We all know what pain is - it’s something that hurts in our body!! But the current research about pain, as of early 2018, strongly suggests that pain is generated in the brain - here’s a basic overview of how it works: in our bodies, nociceptors (the sensory receptors that detect chemical, mechanical and thermal changes) send a signal to the brain when they detect something. The brain, being the super computer that it is, considers the vast multitude of other stimuli at that moment and then determines whether to send a signal back to the tissue that would make us feel pain. But sometimes other stimuli take preference - like the classic example of a soldier on the battlefield who has major wounds but doesn’t feel them because the brain has to prioritize being in survival mode. A more down to earth example of how the brain prioritizes pain is when we’re with a patient and find tight tissue but the patient says it doesn’t hurt.

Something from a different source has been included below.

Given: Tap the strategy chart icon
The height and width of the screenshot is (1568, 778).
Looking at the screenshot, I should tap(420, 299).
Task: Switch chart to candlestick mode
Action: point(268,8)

Another interesting pain research topic is called Long Term Potentiation. This proposes that when the brain sends repeated pain signals to the same tissues, that particular sensory pathway gets reinforced and pain is more likely to be felt. And to make it worse, it takes less stimuli to create the pain.
So, what can we make of all this? As practitioners, we can realize that different people have different sensations of pain that we may not expect. As individuals, it’s another piece of information we can use to know more about ourselves in our own path of healing!